“We are in this Goldilocks period right now. Inflation isn't a problem. Growth is good, everything is pretty good with a big jolt of stimulation coming from changes in tax laws,” Dalio told CNBC.
But Dalio is also looking ahead because he sees this market running close to full capacity. On Bloomberg, he said “We are in the late stage of the cycle. That's a period of time which might go for two years or so.”
Dalio thinks people's FOMO (fear of missing out) will push them to invest and spend cash that they are holding on the sidelines. In turn this will boost stock prices and corporate earnings.
“There's a lot of cash on the sidelines. Investors have cash. Banks have cash. Consumers have cash. And they can feel like they are being left out. It feels stupid to own cash in this kind of environment. So I think that's going to be great for earnings and it's going to be great for that stimulation of growth.”

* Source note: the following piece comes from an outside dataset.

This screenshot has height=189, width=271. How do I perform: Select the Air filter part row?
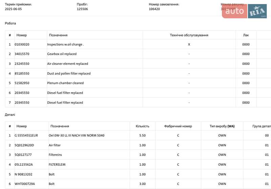(55, 145)
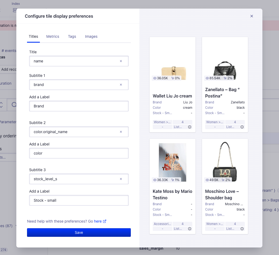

As we presented in our quarterly investment outlook call for clients, corporations are flush with cash. S&P 500 companies have held 30% of their current assets in cash since 2012. The tax cuts will only put more cash in their pockets to either spend or return to shareholders.
If there is one key risk for the stock market, Dalio points to the Federal Reserve's rate hikes. He said if the Fed increased interest rates by 100 to 125 basis points, asset prices will drop. Note that the Fed has stated they want to raise rates by 75-100 basis points this year, but the market is only pricing in 25-50 basis points.